Unfortunately, that's not true for the perceived light intensity which is used in rendering to define colors on the screen. For that reason, adding two color vectors will not give the correct result for the summed intensity.

According to the Weber-Fechner law of intensity perception, the perceived change in intensity of a stimulus is approximately proportional to the logarithm of the physical stimulus intensity. In other words, one would render a bright noon with a intentity of 1.7 (length of a white color vector) and a sunset scene with perhaps 0.8-0.9, but that doesn't mean the physical intensity of the light is about half - in reality the Illuminance of the first is a good 100.000 lux whereas the second is typically 500 lux - i.e. every reduction of the rendered intensity by ~0.3 corresponds to a reduction of the actual intensity by about a factor 10.

Thus, if you have a light bulb with a rendered intensity of 0.6 (that's about 50 Lux) and add that to the sunset illumination of 0.87 (or 500 Lux), you effectively tell the renderer that the physical intensity of the sunset got a factor 100 brighter by the lightbulb - clearly absurd, as in reality the lightbulb won't make a dent against the still bright sun over most of the scene.

What you have to do instead is to add the light sources is to convert the rendered intensities to physical intensities, then add these, and then convert back to rendered intensities. Say our lighting model is I_R = 0.14 * log(I_P) for the rendered intensity I_R and the physical intensity I_P, then we find that I_P = exp(I_R/0.14) and a combined physical intensity of 550 lux - which increases the rendered intensity from 0.87 to 0.88 - which is rather different from simply adding the rendered intensities.

The same relations also need to be taken into account if light attenuation is computed. For instance, the light intensity is reduced exponentially when the light crosses fog, i.e. every characteristic attenuation length the intensity drops by constant factor, say 3. However, that is the physical light intensity - the perceived light intensity drops by a constant number only, say 0.1.

Gamma correction

The discussion above is relevant for a procedure called gamma correction which has to do with re-weighting color value based on intensity. In the old days when cathode ray tube (CRT) monitors were common. the electrical current applied to a pixel was taken proportional to the color value, and the resulting yield of photons (i.e. physical light intensity) was given by a power law (i.e. current to some power).

The exponential/logarithmic Weber-Fechner law formulated above is also in more detail rather a power law (over a large intensity range, the functions are fairly similar). By lucky accident, it so happened that the CRT and the perception color law almost canceled each other, i.e. doubling color value also roughly led to doubling perceived intensity. The result is a perceptually uniform color distribution - a change of 0.1 in color value is about perceived the same way if the color value is 0.1 or 0.9.

The residual mismatch between the two power laws could then be mostly accounted for by the transformation of a color value x as x -> x^γ which for γ = 1 leaves the color value unmodified, for γ >1 compressed the range of the darker colors and widens the mapping of the brighter color values and vice versa. Take a look at the following example to see how this looks in practice, giving either more nuances to the (bright) clouds or to the (dark) terrain:

A scene before gamma correction.
Gamma correction > 1 to compress the dark color range and expand the bright color range.
Gamma correction < 1 to compress the bright and expand the dark color range.

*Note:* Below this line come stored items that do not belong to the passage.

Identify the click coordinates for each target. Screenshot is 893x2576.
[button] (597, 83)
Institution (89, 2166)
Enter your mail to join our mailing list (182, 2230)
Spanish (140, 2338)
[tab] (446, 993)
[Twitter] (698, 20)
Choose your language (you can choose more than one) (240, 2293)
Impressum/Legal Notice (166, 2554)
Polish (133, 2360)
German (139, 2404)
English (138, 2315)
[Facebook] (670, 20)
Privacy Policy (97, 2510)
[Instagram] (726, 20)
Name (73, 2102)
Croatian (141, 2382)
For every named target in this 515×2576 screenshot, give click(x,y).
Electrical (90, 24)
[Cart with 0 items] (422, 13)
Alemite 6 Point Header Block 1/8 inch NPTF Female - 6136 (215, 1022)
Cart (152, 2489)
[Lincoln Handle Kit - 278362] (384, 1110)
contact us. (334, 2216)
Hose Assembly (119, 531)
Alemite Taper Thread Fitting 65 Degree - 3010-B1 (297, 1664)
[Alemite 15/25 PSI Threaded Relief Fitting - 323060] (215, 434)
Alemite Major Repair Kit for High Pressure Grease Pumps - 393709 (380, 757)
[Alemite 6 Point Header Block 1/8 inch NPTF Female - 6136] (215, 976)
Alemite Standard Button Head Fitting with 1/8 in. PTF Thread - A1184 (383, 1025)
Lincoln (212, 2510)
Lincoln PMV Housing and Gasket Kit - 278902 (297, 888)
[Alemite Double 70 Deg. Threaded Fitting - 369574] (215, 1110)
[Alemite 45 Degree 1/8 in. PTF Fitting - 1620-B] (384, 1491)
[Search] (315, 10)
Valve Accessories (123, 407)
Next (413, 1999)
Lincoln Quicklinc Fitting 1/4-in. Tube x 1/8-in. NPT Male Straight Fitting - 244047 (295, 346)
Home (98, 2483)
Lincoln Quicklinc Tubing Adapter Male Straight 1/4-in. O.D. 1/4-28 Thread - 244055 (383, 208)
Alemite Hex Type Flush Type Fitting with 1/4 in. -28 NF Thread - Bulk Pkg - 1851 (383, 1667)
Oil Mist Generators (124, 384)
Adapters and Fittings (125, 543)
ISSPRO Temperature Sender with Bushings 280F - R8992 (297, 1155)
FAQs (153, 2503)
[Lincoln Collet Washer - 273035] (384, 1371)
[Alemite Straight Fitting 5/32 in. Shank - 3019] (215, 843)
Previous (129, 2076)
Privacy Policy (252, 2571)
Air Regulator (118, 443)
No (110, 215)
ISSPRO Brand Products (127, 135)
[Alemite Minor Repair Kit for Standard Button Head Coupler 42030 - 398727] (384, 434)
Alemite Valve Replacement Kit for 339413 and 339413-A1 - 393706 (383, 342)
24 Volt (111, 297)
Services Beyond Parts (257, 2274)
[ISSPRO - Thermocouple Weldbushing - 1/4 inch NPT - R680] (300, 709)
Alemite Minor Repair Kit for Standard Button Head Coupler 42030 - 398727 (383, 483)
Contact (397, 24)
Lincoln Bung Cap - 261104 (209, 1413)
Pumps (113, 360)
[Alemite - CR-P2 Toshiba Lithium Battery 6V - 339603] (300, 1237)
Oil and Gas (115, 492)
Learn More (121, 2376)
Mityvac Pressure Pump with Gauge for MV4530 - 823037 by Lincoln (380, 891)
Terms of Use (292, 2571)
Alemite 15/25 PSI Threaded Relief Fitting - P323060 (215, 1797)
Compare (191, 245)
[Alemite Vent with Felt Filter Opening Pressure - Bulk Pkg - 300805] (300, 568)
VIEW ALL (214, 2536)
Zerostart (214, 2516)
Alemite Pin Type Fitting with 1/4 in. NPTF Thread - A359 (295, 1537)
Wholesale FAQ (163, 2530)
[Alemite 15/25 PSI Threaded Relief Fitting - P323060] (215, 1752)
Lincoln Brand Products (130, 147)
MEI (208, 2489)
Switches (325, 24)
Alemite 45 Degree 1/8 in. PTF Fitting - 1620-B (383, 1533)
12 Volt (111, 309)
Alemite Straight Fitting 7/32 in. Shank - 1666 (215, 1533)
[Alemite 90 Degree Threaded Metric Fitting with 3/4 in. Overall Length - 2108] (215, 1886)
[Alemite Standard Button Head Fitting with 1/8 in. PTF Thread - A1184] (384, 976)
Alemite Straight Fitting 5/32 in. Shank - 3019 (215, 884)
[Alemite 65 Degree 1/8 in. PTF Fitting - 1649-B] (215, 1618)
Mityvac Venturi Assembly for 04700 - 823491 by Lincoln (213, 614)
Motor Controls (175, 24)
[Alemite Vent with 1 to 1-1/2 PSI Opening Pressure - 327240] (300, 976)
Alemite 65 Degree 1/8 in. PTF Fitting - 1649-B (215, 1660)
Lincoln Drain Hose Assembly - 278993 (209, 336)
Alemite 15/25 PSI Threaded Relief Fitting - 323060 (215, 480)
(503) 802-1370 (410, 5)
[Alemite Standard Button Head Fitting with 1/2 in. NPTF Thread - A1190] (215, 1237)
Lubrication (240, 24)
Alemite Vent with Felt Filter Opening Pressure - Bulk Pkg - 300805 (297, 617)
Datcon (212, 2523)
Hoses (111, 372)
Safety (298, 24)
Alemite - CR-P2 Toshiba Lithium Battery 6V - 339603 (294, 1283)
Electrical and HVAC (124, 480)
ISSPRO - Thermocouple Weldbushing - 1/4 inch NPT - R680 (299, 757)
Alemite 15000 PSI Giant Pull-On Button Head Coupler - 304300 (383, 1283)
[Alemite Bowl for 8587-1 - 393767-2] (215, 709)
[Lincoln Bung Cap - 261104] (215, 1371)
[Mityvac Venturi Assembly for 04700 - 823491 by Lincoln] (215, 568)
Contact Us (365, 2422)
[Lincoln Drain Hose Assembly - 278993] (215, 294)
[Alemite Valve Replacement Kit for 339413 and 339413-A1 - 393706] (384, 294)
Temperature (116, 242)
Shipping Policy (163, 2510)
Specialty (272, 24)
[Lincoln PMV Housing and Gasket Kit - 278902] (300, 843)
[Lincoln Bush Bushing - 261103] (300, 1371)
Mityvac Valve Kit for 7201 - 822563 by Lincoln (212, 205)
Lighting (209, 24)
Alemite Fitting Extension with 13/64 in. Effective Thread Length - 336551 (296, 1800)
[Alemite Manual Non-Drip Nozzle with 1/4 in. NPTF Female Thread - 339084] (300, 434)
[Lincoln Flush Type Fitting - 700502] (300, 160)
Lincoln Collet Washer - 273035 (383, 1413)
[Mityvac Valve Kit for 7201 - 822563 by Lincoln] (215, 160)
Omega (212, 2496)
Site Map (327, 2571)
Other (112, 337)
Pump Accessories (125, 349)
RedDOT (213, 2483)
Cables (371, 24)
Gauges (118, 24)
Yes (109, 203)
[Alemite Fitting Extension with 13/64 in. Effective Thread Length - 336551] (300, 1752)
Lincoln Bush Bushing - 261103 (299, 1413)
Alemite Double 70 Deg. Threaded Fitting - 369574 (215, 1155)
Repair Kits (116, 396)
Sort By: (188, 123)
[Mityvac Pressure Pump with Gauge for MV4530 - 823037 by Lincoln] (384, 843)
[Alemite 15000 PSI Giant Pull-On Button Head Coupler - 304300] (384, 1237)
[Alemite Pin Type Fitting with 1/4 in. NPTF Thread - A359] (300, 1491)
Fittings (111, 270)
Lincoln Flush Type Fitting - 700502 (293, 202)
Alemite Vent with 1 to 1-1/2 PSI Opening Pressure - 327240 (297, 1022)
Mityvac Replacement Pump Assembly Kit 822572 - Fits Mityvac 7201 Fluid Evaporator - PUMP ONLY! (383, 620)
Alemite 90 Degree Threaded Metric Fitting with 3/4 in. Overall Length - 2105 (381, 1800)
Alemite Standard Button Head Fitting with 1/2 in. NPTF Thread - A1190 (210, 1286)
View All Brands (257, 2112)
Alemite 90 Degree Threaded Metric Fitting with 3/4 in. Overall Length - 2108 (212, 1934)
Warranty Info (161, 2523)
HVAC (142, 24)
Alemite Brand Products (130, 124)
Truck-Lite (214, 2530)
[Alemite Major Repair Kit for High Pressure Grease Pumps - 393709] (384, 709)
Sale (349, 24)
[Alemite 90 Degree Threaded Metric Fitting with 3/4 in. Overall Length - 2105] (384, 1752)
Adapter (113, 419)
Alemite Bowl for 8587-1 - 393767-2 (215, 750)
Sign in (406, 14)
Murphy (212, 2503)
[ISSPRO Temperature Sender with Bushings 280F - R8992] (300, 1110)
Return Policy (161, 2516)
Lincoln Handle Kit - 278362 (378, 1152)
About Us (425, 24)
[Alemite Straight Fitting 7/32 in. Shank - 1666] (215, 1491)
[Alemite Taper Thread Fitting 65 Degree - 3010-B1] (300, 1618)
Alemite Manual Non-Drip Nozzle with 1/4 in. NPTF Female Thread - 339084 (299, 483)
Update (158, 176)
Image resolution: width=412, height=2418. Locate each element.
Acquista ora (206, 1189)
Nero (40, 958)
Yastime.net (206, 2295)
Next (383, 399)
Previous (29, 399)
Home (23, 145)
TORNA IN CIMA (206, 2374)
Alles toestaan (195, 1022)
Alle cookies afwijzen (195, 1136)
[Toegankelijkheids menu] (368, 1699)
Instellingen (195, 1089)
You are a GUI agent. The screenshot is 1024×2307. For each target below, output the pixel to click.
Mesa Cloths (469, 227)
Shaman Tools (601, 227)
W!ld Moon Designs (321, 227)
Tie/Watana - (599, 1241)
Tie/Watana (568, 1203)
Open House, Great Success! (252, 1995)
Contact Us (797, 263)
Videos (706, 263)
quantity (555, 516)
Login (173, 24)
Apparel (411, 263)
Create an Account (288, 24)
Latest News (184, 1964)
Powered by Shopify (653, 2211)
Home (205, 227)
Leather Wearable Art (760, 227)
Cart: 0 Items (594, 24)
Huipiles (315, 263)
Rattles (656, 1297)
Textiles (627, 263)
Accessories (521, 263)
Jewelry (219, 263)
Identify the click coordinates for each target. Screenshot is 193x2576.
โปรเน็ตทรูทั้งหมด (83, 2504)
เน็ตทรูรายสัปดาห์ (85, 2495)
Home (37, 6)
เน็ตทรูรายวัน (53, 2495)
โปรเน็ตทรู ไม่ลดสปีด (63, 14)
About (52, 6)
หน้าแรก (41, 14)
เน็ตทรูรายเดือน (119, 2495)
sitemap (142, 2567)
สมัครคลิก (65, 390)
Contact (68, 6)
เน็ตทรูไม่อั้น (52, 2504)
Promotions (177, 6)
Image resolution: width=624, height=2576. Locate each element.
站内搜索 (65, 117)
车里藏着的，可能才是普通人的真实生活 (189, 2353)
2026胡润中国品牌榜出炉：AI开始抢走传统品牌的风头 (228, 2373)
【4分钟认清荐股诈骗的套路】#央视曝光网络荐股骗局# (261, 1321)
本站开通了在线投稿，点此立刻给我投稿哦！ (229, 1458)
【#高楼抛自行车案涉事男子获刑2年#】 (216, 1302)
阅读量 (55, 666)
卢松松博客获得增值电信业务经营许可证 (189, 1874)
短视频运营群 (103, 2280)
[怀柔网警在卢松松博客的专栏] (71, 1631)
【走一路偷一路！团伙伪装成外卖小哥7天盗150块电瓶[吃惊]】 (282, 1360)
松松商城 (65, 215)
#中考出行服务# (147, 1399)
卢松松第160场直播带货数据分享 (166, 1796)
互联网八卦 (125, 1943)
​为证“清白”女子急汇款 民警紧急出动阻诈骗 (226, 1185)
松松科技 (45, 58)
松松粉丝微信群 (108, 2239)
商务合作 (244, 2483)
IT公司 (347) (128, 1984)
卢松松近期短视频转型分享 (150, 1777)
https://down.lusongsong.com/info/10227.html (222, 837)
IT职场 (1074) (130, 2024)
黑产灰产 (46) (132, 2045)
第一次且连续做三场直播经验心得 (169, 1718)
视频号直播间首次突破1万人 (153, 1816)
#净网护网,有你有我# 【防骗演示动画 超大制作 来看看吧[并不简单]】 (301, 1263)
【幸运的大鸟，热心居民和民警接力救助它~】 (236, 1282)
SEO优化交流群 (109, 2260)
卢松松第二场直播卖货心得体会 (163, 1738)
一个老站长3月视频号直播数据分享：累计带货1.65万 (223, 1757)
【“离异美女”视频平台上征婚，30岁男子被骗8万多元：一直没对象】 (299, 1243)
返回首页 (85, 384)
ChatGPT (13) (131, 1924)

Moden LCD monitors have a different intensity response to current but are calibrated to give a power-law response to achieve the same perceptual uniformity.

To fully correctly display color values, gamma correction has to be used both when a texture is extracted from a recording device (say a camera) with the known transfer function of the camera and a second time when the color is displayed on any screen with a transfer function characteristic both of the screen itself and the viewing conditions.

Here, part of the trouble is the surround effect.

Perception in low light

It's a well-known fact (especially to hobby astronomers) that the eyes take some time to adapt to darkness (often 20-30 minutes), but once completely adapted, the intensity perception is orders of magnitude improved. While you can't see only the brightest stars after stepping out initially, after 20 minutes in complete darkess you will be able to see even faint galaxies.

This makes things complicated in a simulated environment such as 3d rendering, because there is the simulated adaption state of your simulated eyes which is possibly distinct from the real adaption state of your real eyes. If you render a night scene in fullscreen and your computer is located in a dark room, it might look quite okay. If you render the same scene in a window with part of your OS menu bars visible in the background, it might look too dark. If you are sitting outside in bright sunshine, it might appear so dark that you can't recognize anything. Nothing has changed in the simulated environment, all that is different is the adaption state of your real eyes to the surrounding real light.

For that reason, it is impossible to devise a rendering scheme that delivers good visuals for low light scenes without user input - the renderer can't know what surround effect to compensate for. Professional simulation environments often require fully dark-adapted (real) eyes in these situations. Otherwise, the user will have to do a gamma correction to achieve perceptually similar colors to the intended effect.

High dynamic range (HDR) lighting

For practical purposes, you need to commit to what a light value in the rendering code means as soon as there's more than one light in the scene. The color value of a light may represent physical intensity - that has the advantage that you can directly use physics equation for attenuation, scattered intensity, Fresnel reflection intensity etc. The light intensity then needs to be mapped to perception only in the final step. However, if you have the sun with 100.000 lux and a candle with 10 lux in the scene, floating point precision may not be enough to account for the differences accurately.

It is then possibly to use encoding schemes for the intensity that supply double point precision which usually is enough to preserve the subtle effect of adding candlelight to the sun.

However, if the light values internally are supposed to represent perceived intensity, floating point precision is quite enough to deal with the vast intensity differences (in the example above, the difference betwen 0.87 and 0.88 is well within what floating point precision can handle). The difference is that then intensities can not simply be added and need to be 'unwrapped' before plugged into any equations.

Mathematically both schemes are equivalent - HDR can be achieved both by brute force or by applied math.

Practical consequences

Probably the most important thing in devising a rendering model is to have a consistent model relating physical and perceived intensities (a perception model) and stick with it for all light sources in the scene and only account for the local monitor and surrond effect by a final brightness/gamma transformation.

One common mistake is to double-count the adaption of the eyes. Many people are instinctively tempted to render a flame visually brighter at night by increasing its intensity. However, if the flame is put into the scene with the correct physical mapped to correct perceived intensity and if the rest of the scene dims accordingly, as in nature eye adaption and contrast to the rest of the scene will already make the flame appear brighter without the need to ever change its intensity.

In many situations simplified prescriptions give numerically almost the same result as going through the full perception model. In particular:

  • a presciption to render the higher of light color value of lights A or B is usually good everywhere except in the transition region when the light sources are almost equal. If you're dealing with artificial lights illuminating a scene as the sun goes down, that is usually acceptable. If you want to render the effect of two equal-intense light cones intersecting, it is however not.
  • if one of the lights is faint and has a perceived intensity of 0.1 or so, it usually can be simply added without creating a pronounced visual mismatch. There is a slight overbrightening, but when translated to physical intensity this corresponds perhaps to a factor two, which is usually acceptable. A brighter secondary light however can usually not be added without effectively instructing the renderer to show the primary light several orders of magnitude more intense than it actually is.
Especially when computing multiple intersecting secondary light sources, it may be necessary to go through the full perception model.